» **What is being asked**: Every line with the string "computer" in it belongs in your answer, so copy them all from the data.

» **Task inputs**:
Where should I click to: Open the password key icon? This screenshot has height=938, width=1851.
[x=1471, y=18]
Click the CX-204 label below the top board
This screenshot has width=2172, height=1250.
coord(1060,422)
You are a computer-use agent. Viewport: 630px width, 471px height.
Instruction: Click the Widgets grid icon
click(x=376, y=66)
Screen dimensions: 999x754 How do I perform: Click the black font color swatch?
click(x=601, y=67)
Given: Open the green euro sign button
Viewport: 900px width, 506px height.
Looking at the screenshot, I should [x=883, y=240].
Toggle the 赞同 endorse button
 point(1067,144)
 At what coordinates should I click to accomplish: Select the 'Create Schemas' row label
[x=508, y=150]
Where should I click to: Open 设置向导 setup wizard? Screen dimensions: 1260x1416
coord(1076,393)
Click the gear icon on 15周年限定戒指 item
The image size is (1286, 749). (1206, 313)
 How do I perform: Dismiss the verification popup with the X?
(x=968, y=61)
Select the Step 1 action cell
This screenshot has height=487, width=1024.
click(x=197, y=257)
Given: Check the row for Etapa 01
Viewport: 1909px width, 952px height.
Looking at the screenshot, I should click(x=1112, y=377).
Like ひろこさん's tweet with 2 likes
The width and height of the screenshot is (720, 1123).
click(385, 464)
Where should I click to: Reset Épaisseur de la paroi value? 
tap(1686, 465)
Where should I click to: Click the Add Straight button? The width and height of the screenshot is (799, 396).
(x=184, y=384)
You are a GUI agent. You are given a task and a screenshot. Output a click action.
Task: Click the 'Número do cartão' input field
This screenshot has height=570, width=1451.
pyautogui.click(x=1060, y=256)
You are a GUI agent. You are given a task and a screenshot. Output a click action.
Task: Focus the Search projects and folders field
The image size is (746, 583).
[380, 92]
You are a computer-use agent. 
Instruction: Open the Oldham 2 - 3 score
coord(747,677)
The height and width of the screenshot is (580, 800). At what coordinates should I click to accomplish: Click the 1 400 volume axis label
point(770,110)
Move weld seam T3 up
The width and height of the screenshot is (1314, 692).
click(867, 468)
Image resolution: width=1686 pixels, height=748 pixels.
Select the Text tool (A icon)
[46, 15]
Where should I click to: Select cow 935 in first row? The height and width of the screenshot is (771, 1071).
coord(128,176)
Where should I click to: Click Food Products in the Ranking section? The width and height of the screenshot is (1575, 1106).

» **Answer to the exercise**:
You are a computer-use agent. Viewport: 630px width, 471px height.
You are a computer-use agent. 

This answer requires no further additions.